Pessoas próximas a Bolsonaro no Planalto e na
Aliança dizem, no entanto, que ele é intempestivo e pode não resistir à
tentação de entrar em algumas campanhas.
No ano passado, antes de anunciar a intenção de
criar uma nova legenda, Bolsonaro dizia que pretendia atuar como cabo eleitoral
na campanha municipal em uma tentativa de manter a polarização que o levou à
Presidência.
O objetivo era o de enfraquecer a esquerda e
construir uma rede de apoio municipal que lhe desse condições de viabilizar a
reeleição.
"Ele vai apoiar candidaturas alinhadas a
ele, mas não necessariamente da sigla dele", disse ao jornal Folha de
S.Paulo, em julho de 2019, o porta-voz da Presidência da República, Otávio Rêgo
Barros.
Em São Paulo, por exemplo, o chefe do Executivo
já sinalizou apoio a nomes como o do apresentador José Luiz Datena (sem
partido).
Segundo um interlocutor do presidente, no
entanto, ele não está confiante de que o apresentador da Band sairá mesmo
candidato, podendo repetir o recuo de 2018, quando desistiu de última hora da
candidatura a senador.
Caso ele não leve a candidatura adiante,
Bolsonaro vai trabalhar para Datena se filiar à Aliança e, eventualmente, sair
candidato a senador em 2022, em uma chapa que teria o presidente da Fiesp
(Federação das Indústrias do Estado de São Paulo), Paulo Skaf, como nome ao
governo paulista.
COMO SE CRIA UM PARTIDO?
O processo de criação de uma legenda envolve
várias etapas. São elas:
- Elaboração de um programa e estatuto com
assinatura de pelo menos 101 fundadores, que sejam eleitores residentes no
Brasil e estejam com direitos políticos plenos;
- Registro em cartório em Brasília e publicação
do estatuto no Diário Oficial da União;
- Registro de criação no TSE, em até 100 dias;
- Obtenção do apoio equivalente a 0,5% dos votos
válidos da última eleição geral para a Câmara, distribuídos em no mínimo um
terço dos estados, com um mínimo de 0,1% do eleitorado em cada um deles; o
prazo é de dois anos;
- Obtenção do Registro de Partido Político em
pelo menos um terço dos TREs do país e registro da Executiva Nacional no TSE.
Quanto tempo leva todo o processo de criação?
Em média, cerca de três anos e meio. O recorde
foi do PSD, do ex-ministro Gilberto Kassab, que levou um pouco mais de seis
meses.
Para participar de uma eleição, a legenda
precisa ser criada até seis meses antes do pleito.
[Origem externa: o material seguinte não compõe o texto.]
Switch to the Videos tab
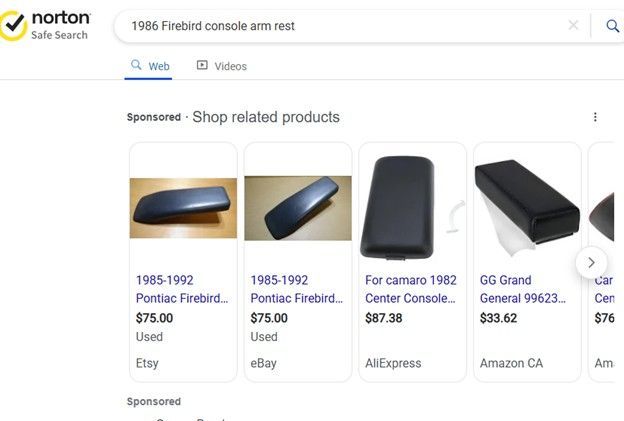The width and height of the screenshot is (624, 421). 221,66
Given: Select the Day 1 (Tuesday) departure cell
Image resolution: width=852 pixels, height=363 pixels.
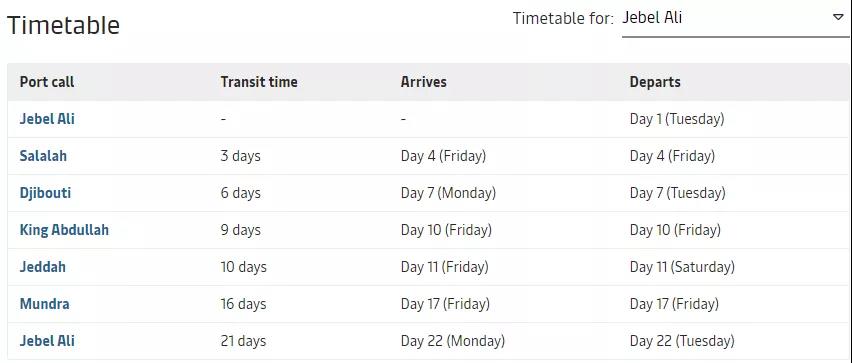Looking at the screenshot, I should coord(676,120).
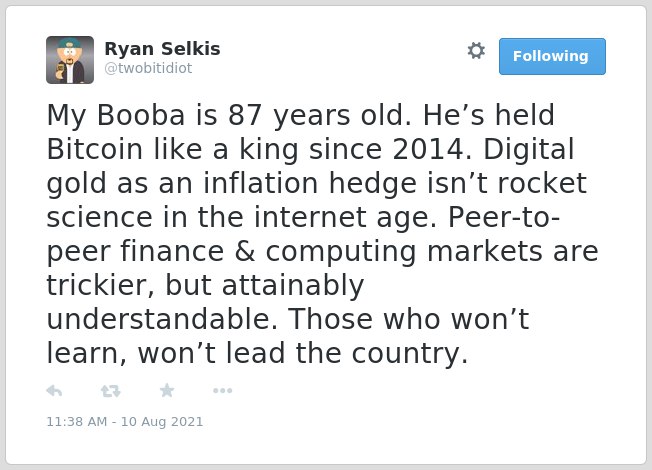Click the date 10 Aug 2021
The height and width of the screenshot is (470, 652).
[x=162, y=421]
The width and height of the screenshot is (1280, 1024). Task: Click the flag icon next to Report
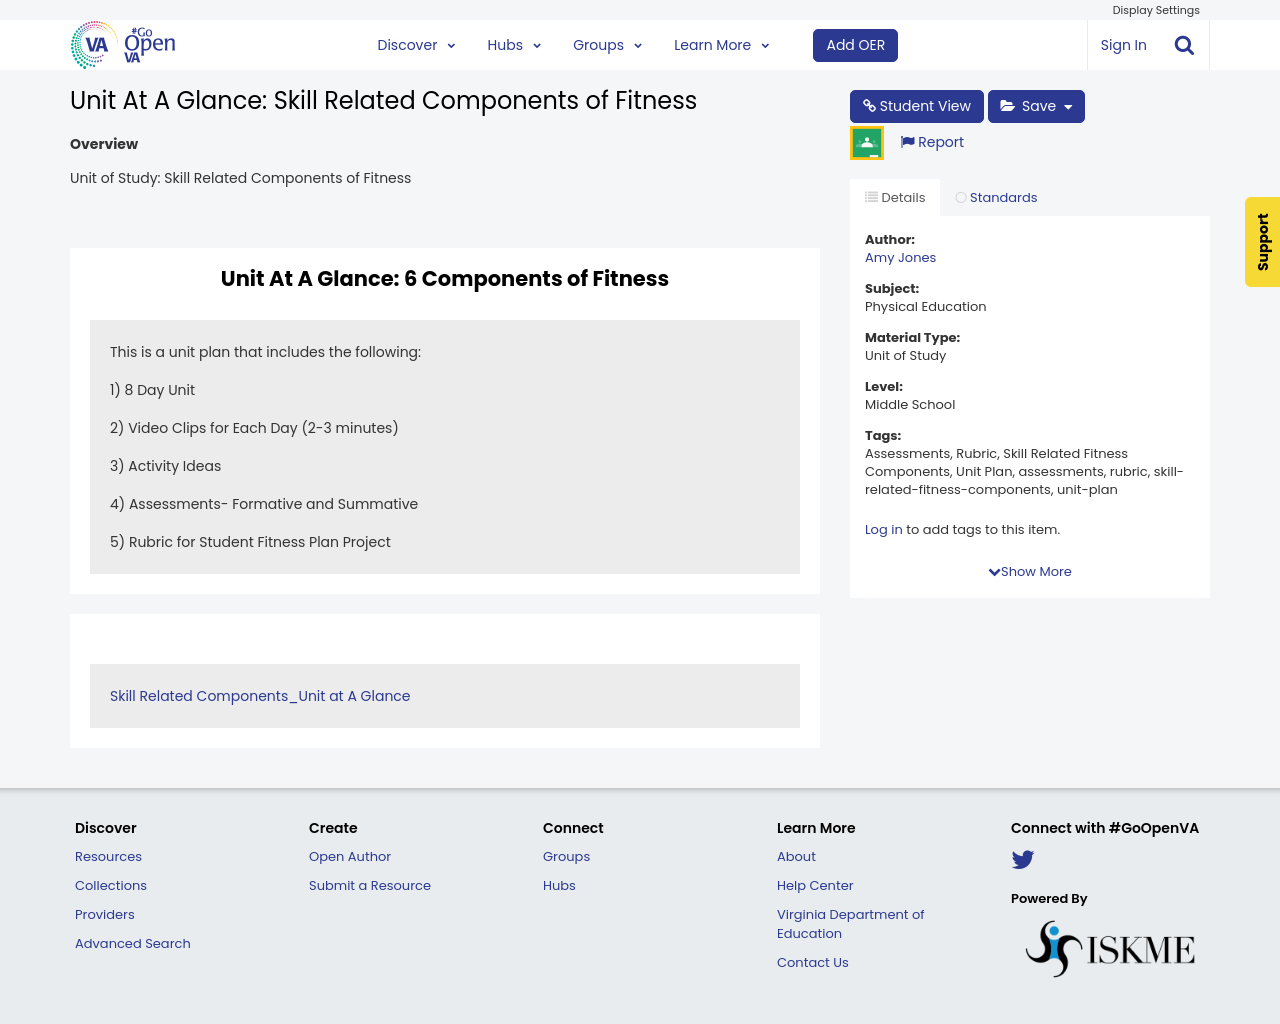[906, 141]
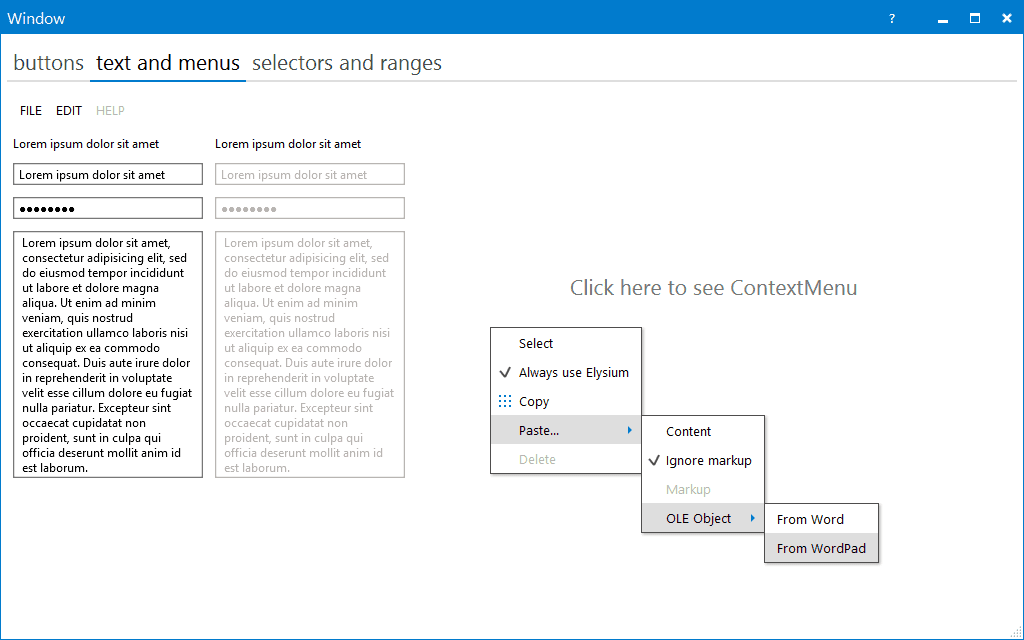Viewport: 1024px width, 640px height.
Task: Open the FILE menu
Action: coord(31,111)
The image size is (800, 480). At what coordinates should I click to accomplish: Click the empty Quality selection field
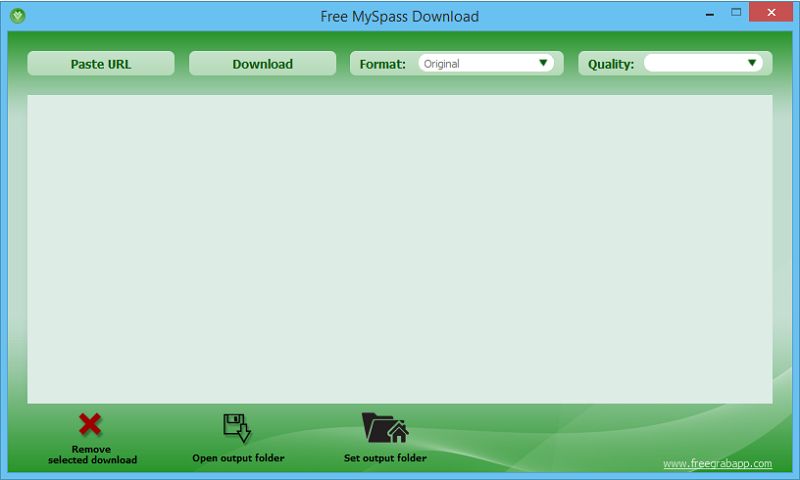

Qual a parte mais demorada?
Geralmente é o processo de recolhimento e
certificação das assinaturas, que são conferidas pela Justiça Eleitoral (para
verificar, por exemplo, se não há duplicações). É comum que os partidos
recolham mais assinaturas do que o necessário para compensar as que são
desqualificadas.
Quantas assinaturas são necessárias?
Levando em conta as eleições de 2018, 0,5% dos
votos válidos para a Câmara equivalem a 491.967 assinaturas, que precisam ser
distribuídas por ao menos nove estados. Além disso, é necessário que, em cada
estado, haja um mínimo de firmas equivalentes a 0,1% dos eleitores que votaram.
Normalmente as legendas costumam apresentar um
número próximo de 1 milhão de assinaturas.